Task requirements
The lines of the records that include "card" should all be copied.

(Items listed in a dataset)
◆ ◆ ◆

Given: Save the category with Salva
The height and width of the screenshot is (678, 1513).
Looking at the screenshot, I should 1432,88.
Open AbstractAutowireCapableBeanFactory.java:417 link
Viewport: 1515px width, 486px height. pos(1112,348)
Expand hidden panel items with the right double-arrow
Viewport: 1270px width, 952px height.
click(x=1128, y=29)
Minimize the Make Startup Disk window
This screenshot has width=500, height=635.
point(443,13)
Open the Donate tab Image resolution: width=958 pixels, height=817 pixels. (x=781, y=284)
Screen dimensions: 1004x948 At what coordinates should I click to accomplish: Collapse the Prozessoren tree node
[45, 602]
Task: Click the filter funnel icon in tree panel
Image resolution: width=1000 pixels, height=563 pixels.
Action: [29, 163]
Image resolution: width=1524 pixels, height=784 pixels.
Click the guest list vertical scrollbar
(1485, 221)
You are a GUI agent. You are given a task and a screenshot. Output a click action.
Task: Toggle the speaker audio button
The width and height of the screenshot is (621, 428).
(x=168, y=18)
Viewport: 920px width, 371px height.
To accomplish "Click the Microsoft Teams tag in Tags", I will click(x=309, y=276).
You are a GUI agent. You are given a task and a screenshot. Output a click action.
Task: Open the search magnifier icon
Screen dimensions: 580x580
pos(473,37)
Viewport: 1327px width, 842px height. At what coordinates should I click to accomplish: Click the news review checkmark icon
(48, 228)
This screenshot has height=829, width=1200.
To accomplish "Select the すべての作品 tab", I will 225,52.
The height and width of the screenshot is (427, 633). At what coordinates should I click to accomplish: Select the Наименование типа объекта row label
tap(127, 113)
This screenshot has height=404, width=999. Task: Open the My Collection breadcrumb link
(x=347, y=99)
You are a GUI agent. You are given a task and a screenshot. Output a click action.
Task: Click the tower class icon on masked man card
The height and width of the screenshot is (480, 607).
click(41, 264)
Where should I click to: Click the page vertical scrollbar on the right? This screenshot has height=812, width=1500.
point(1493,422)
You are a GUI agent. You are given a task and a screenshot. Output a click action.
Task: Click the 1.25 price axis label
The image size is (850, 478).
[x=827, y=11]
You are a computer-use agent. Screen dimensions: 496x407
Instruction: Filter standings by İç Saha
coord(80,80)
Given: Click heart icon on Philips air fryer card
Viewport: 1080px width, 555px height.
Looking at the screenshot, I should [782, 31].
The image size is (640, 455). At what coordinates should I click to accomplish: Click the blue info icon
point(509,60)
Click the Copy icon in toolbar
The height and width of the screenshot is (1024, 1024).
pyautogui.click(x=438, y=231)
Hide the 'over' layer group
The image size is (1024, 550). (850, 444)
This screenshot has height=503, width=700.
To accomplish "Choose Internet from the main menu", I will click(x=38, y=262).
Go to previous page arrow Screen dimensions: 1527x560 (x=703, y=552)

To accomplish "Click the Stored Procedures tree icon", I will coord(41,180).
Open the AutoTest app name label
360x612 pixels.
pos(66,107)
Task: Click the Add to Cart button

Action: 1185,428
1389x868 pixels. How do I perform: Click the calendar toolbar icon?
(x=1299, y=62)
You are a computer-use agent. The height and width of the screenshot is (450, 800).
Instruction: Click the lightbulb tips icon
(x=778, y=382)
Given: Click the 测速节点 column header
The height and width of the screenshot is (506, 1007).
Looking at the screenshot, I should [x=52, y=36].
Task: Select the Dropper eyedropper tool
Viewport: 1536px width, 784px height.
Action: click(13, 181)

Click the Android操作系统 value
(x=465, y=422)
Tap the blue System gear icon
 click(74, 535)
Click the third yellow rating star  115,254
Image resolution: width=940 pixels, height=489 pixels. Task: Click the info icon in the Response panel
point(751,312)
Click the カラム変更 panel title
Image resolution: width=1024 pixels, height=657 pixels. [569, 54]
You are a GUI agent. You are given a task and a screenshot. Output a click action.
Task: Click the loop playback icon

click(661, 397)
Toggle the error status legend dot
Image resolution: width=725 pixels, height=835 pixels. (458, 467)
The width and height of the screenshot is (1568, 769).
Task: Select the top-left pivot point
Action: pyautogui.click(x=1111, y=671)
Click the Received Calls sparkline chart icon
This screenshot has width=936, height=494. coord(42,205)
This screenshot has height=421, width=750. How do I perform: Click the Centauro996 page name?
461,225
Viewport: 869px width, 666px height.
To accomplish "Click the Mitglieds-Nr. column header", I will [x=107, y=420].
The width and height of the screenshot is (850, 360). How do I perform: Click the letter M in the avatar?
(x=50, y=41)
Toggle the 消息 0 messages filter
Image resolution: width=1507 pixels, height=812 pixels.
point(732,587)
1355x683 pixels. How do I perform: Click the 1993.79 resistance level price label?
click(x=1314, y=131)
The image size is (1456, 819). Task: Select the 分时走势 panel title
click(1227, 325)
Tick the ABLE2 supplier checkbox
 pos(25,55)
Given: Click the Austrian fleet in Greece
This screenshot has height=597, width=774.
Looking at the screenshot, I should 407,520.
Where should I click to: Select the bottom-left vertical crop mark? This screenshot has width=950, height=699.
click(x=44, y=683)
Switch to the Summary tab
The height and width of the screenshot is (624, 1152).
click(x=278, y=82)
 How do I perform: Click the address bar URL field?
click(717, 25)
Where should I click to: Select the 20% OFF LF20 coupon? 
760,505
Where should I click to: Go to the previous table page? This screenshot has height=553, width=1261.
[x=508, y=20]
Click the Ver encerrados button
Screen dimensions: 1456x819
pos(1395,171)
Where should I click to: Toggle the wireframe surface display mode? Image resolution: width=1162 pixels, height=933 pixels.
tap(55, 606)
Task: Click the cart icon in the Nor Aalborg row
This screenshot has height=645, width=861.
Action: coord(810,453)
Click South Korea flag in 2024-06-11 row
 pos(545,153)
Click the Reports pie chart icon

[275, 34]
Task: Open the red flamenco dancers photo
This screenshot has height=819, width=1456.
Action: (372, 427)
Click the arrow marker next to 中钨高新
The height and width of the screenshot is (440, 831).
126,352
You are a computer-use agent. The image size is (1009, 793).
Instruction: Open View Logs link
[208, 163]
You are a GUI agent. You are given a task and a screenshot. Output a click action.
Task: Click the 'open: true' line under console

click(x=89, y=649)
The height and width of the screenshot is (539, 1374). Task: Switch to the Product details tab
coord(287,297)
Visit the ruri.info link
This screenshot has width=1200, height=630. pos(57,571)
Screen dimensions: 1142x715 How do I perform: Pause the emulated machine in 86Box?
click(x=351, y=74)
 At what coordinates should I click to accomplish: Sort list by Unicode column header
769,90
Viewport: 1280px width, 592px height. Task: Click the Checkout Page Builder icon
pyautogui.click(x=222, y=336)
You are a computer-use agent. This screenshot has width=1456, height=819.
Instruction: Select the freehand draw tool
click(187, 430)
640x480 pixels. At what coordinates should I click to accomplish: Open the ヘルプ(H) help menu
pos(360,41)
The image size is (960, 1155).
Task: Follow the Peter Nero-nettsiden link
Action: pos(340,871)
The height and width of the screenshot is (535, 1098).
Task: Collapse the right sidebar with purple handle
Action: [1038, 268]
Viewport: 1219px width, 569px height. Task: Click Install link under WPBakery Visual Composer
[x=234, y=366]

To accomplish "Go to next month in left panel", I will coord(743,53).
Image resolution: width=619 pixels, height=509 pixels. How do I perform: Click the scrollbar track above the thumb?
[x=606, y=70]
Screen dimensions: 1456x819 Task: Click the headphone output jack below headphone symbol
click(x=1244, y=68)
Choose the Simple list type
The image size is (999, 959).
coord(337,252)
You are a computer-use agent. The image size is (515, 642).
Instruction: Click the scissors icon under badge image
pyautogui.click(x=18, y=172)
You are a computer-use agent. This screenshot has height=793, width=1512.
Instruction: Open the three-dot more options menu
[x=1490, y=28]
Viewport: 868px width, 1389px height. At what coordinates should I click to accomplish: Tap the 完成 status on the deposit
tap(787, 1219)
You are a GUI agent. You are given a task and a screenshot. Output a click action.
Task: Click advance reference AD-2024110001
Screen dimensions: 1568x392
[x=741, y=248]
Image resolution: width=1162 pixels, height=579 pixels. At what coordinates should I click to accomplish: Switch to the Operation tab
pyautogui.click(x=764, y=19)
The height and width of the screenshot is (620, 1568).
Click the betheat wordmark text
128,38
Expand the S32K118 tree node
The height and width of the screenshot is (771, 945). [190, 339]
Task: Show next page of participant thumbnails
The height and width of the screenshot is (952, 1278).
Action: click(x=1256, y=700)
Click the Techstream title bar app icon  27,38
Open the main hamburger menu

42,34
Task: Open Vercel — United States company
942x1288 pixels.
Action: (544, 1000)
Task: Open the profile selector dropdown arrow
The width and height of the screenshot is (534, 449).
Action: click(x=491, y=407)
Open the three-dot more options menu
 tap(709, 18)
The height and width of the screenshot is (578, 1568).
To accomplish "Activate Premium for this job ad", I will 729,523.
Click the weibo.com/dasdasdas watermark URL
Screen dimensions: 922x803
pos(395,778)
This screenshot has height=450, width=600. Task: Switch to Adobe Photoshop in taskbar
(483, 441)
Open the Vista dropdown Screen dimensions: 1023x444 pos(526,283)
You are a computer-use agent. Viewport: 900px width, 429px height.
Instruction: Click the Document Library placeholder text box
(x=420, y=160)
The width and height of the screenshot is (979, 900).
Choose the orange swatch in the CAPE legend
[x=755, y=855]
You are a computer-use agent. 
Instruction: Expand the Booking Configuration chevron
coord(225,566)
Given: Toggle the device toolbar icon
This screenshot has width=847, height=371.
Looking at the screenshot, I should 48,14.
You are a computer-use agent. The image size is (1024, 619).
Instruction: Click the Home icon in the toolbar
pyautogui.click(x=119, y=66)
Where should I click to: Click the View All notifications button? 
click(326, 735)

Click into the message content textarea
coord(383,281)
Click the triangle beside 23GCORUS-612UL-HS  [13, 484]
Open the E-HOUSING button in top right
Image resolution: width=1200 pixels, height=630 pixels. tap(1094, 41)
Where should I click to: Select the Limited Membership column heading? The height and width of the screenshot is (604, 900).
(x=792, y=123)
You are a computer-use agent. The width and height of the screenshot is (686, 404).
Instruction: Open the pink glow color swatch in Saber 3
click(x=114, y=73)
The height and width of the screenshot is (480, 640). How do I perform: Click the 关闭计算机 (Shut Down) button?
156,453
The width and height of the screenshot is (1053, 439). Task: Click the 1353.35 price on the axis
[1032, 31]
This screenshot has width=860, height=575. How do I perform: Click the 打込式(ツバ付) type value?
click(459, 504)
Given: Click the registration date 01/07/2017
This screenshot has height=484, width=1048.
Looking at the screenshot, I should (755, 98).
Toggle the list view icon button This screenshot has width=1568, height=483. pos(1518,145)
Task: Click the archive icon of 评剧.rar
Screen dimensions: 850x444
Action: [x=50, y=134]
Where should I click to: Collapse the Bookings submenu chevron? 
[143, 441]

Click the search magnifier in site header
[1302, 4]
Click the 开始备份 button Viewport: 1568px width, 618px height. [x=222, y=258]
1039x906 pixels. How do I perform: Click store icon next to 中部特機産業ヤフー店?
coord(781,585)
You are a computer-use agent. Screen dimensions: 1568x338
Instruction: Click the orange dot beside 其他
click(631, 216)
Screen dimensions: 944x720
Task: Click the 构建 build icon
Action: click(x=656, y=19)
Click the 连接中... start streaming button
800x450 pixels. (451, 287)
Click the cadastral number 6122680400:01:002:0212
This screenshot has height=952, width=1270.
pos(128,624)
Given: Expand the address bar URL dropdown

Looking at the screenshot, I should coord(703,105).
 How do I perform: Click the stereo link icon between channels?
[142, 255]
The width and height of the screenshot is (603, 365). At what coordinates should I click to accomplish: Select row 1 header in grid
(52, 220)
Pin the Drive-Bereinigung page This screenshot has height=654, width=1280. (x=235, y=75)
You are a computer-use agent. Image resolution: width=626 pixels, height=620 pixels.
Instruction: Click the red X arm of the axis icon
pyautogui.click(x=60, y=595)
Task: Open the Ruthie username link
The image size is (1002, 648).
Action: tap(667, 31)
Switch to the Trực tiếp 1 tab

◆ ◆ ◆

Finished exercise
Task: Click the tower class icon on masked man card
Given: Click heart icon on Philips air fryer card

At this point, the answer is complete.